Reproduce the data from the line with "Locate an element on the screen. The" to the line with "center [42, 187].", leaving out the pictures.

++++

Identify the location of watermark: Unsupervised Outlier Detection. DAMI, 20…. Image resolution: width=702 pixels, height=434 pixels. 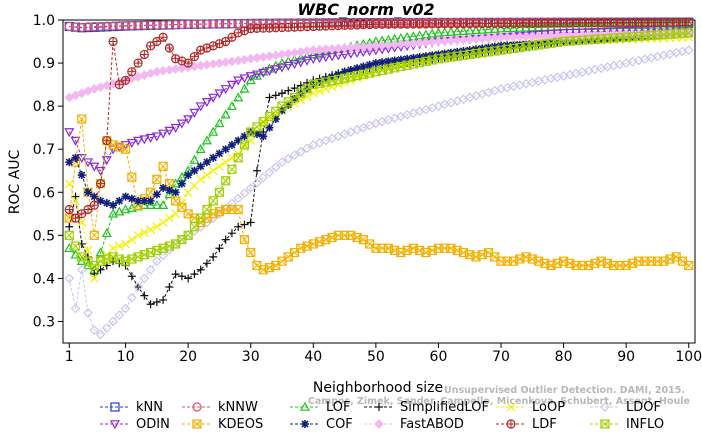
(499, 396).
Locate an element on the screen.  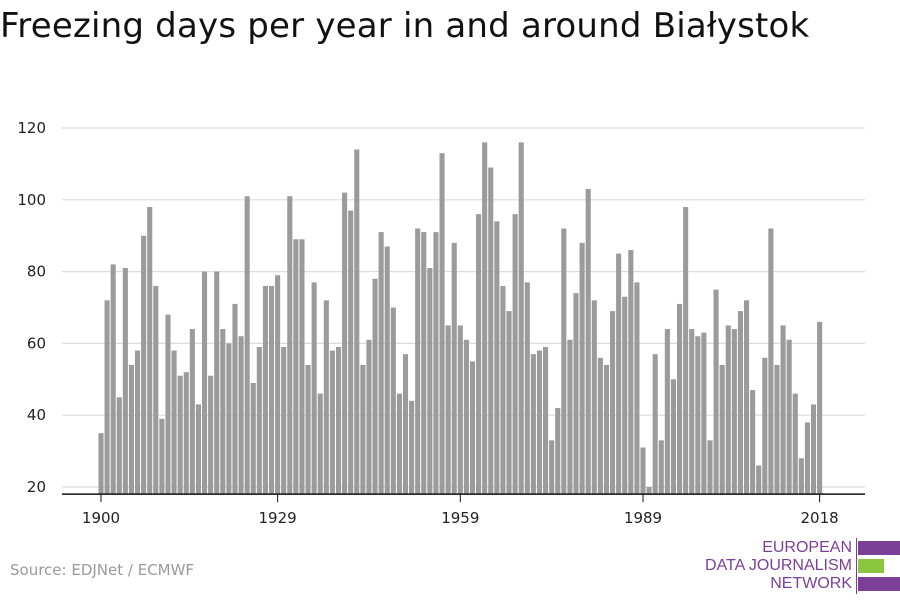
bar-1904 is located at coordinates (125, 382).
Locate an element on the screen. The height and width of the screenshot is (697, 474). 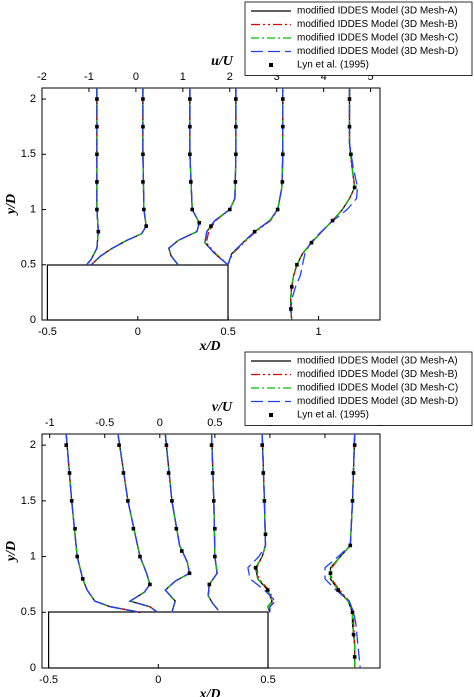
legend-label: modified IDDES Model (3D Mesh-C) is located at coordinates (378, 38).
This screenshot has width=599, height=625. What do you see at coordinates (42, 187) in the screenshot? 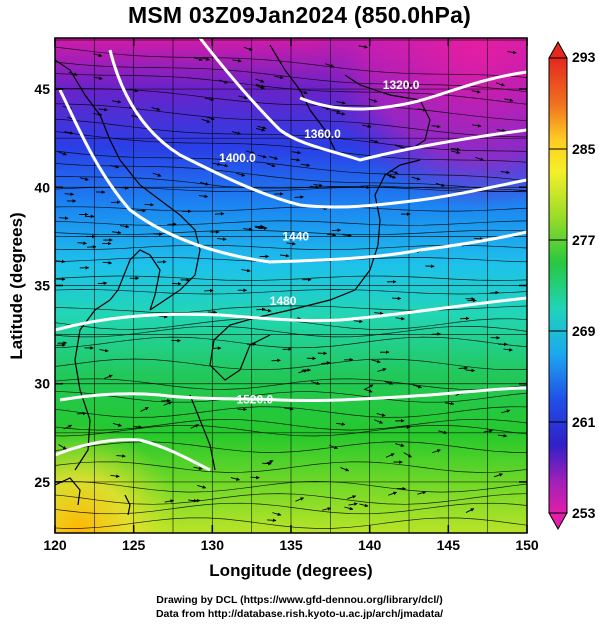
I see `lat-tick-label: 40` at bounding box center [42, 187].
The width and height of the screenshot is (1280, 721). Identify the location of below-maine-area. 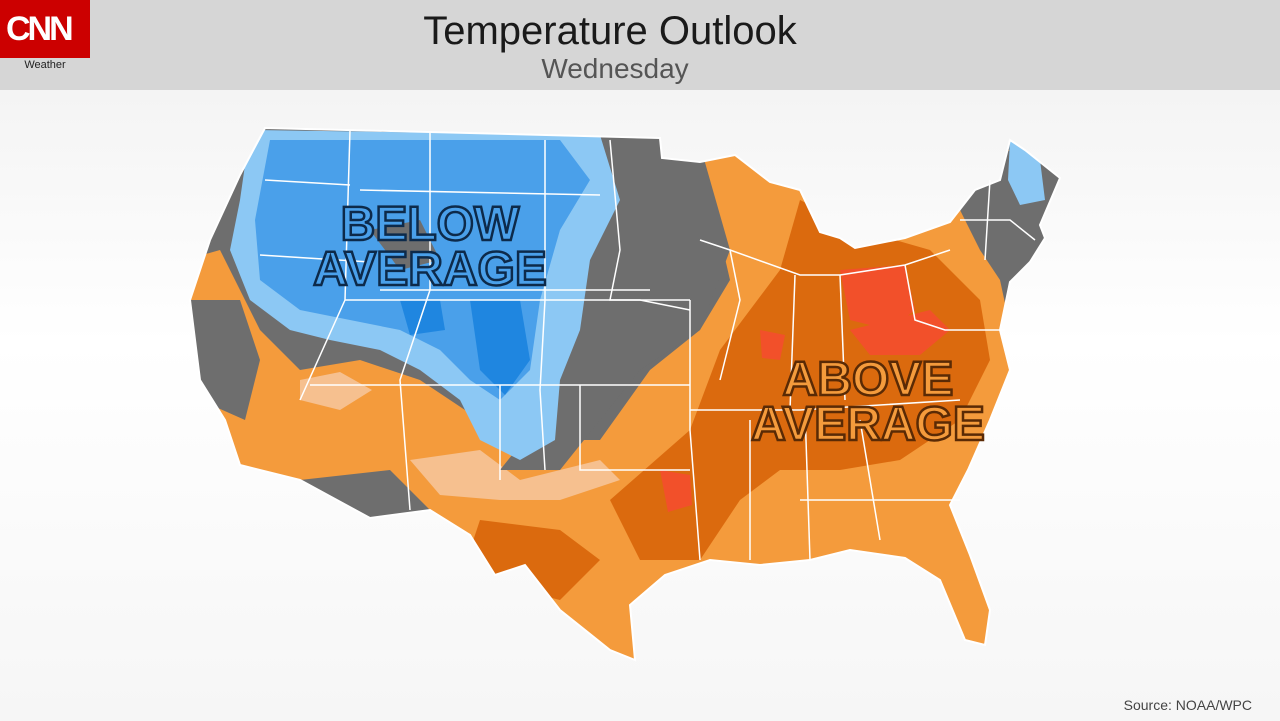
(1026, 172).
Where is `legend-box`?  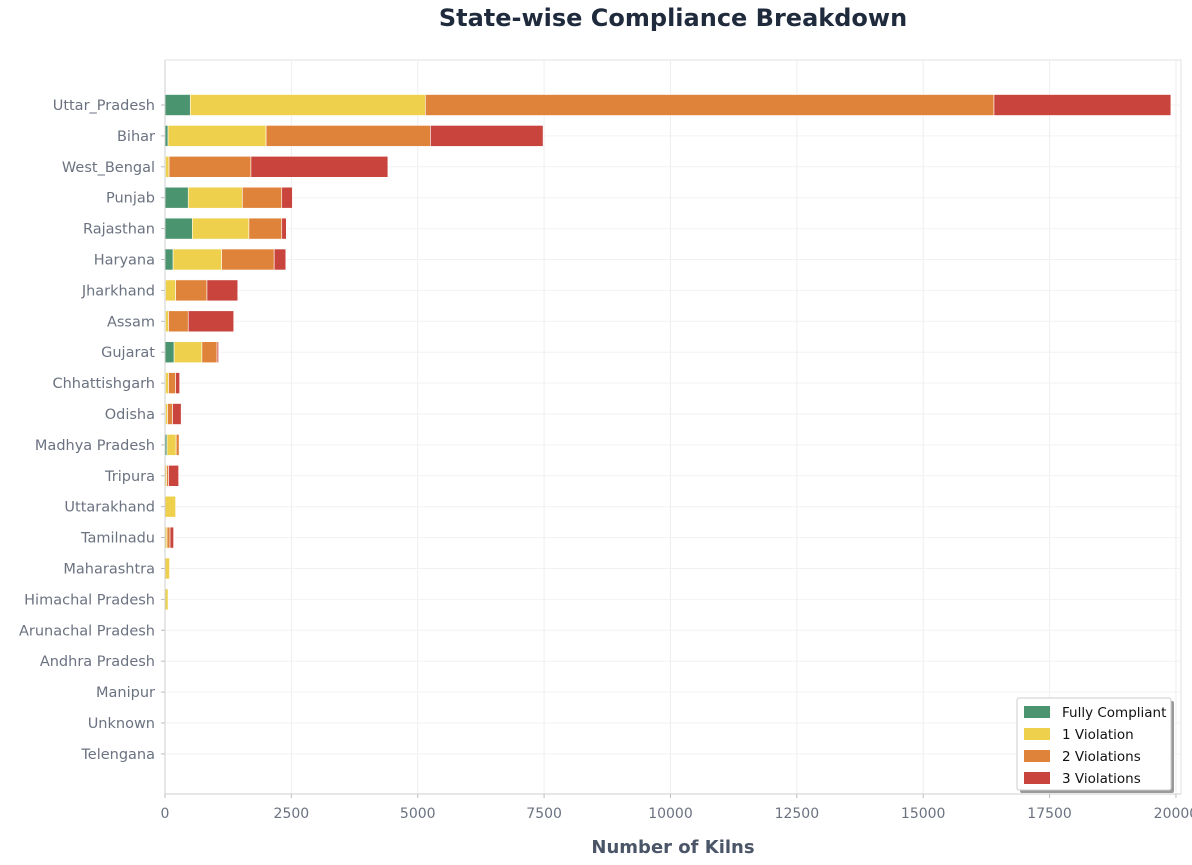
legend-box is located at coordinates (1094, 744).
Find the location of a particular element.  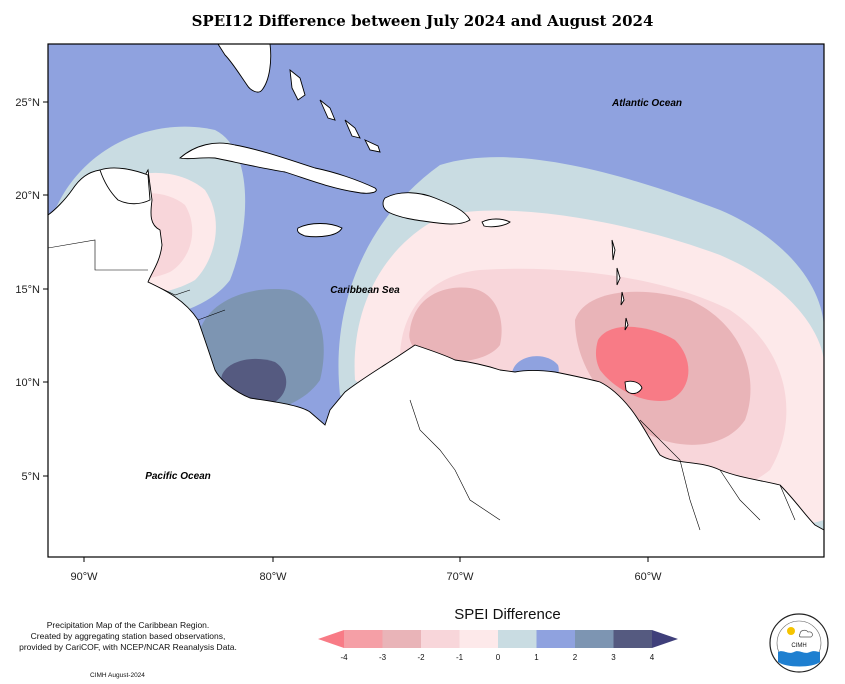

land-hispaniola is located at coordinates (426, 208).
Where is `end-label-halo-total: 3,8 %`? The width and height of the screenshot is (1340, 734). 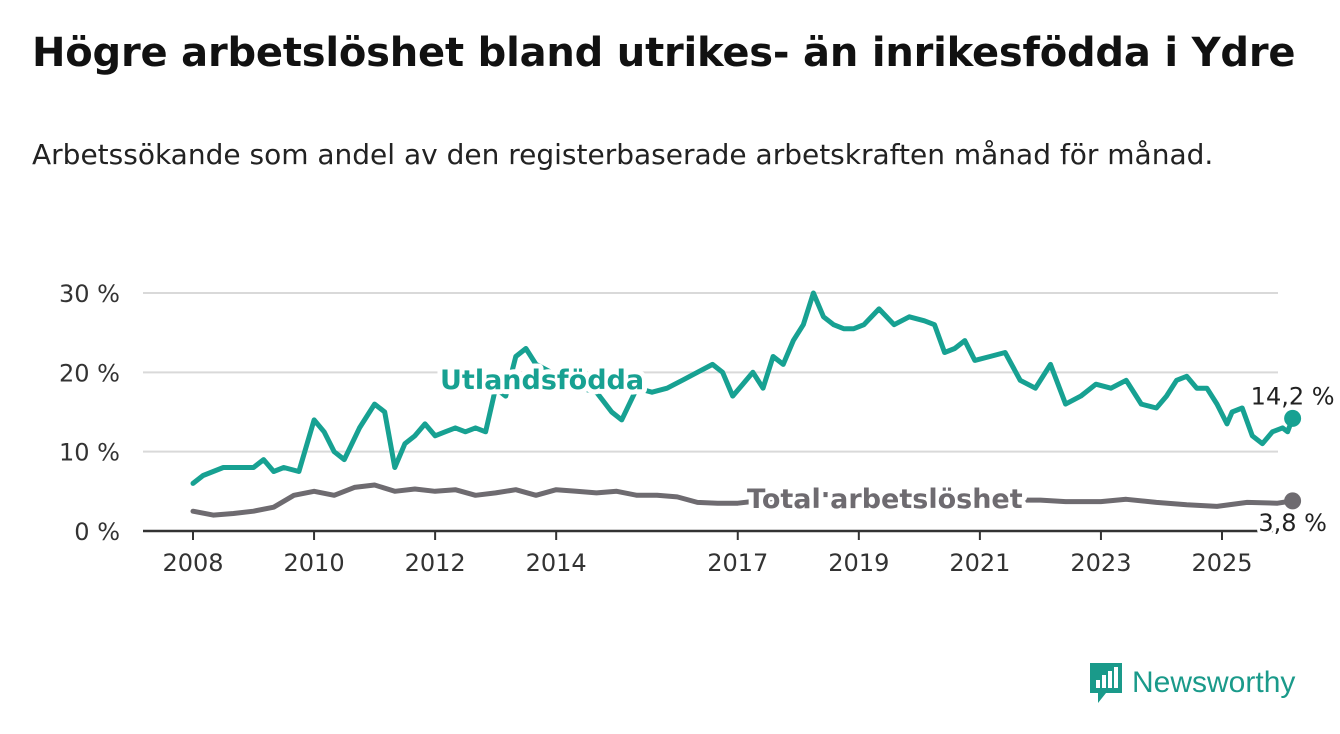 end-label-halo-total: 3,8 % is located at coordinates (1292, 523).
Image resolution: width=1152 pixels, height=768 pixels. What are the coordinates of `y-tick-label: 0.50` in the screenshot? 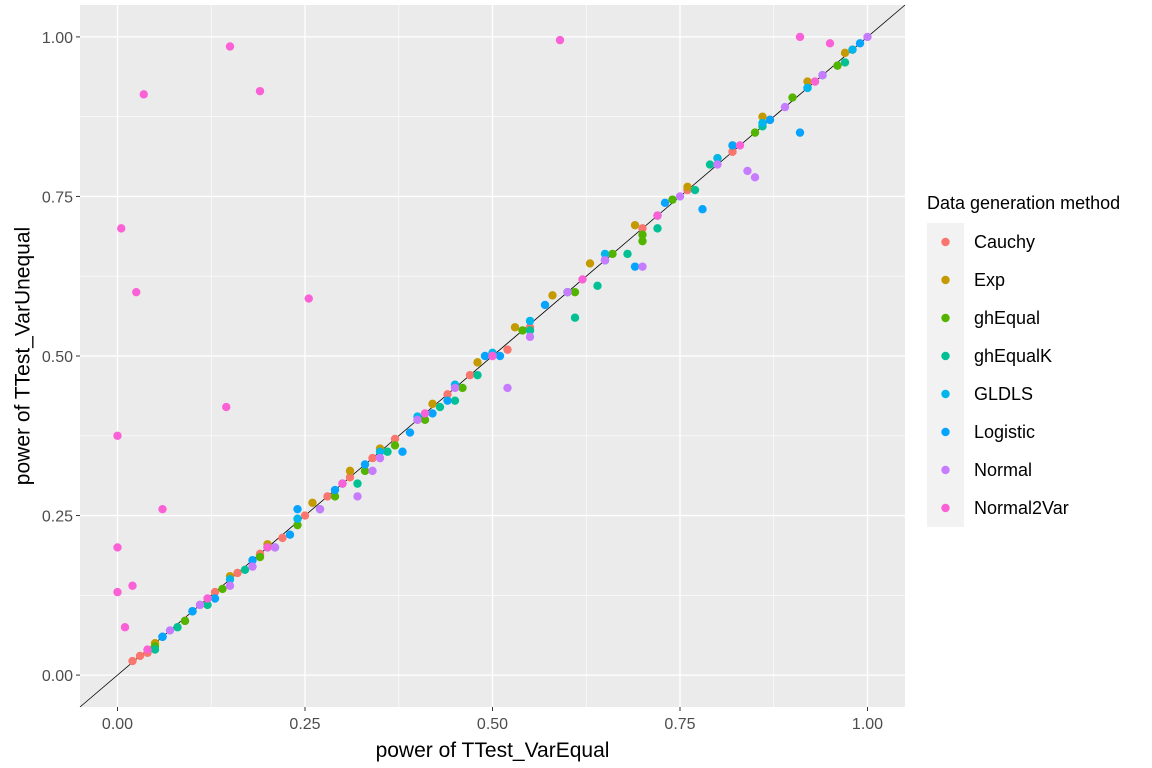 It's located at (58, 358).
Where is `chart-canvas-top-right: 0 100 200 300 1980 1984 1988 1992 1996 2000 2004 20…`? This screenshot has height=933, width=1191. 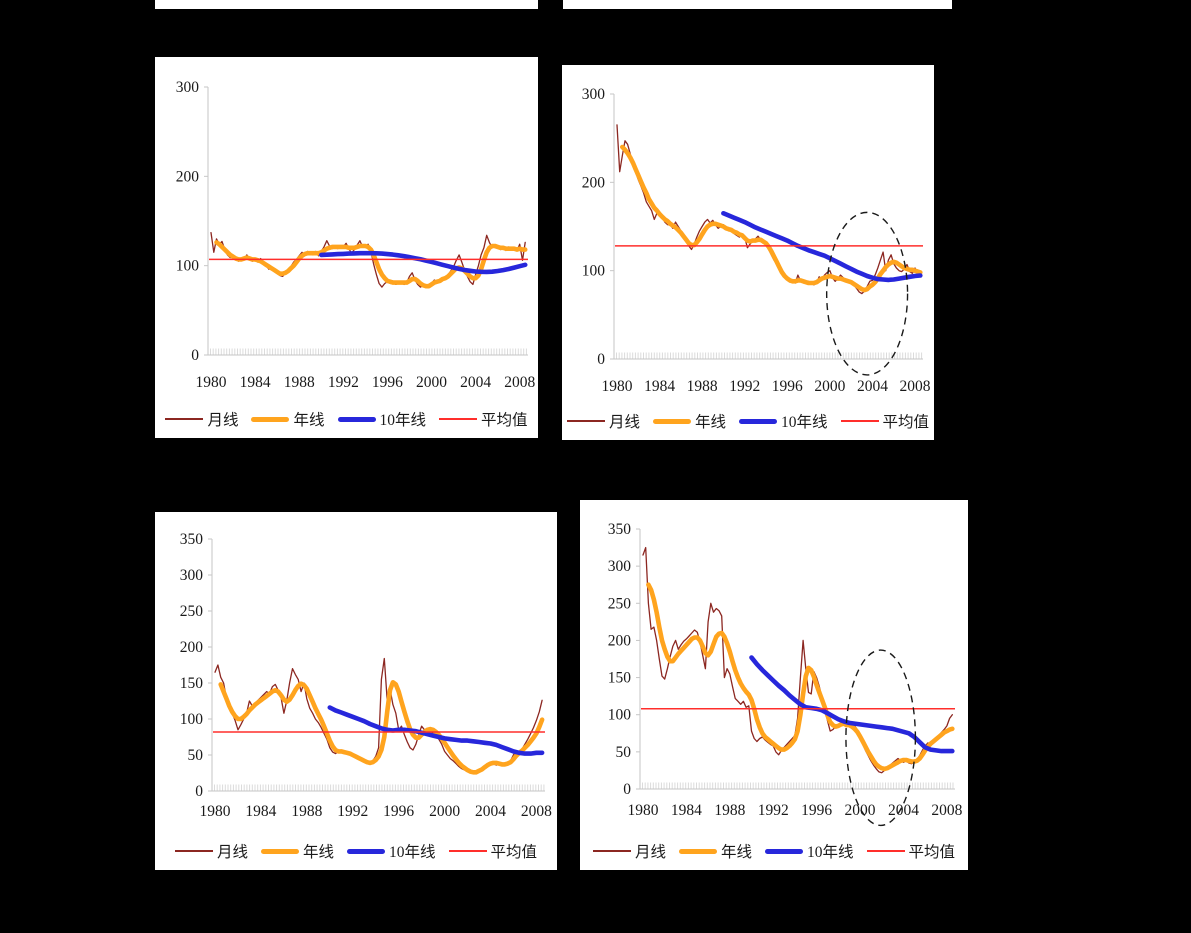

++++

▶ [Result below]
Locate an element on the screen. The height and width of the screenshot is (697, 474). 
legend-label: modified IDDES Model (3D Mesh-C) is located at coordinates (378, 38).
This screenshot has width=599, height=625. What do you see at coordinates (42, 187) in the screenshot? 
I see `lat-tick-label: 40` at bounding box center [42, 187].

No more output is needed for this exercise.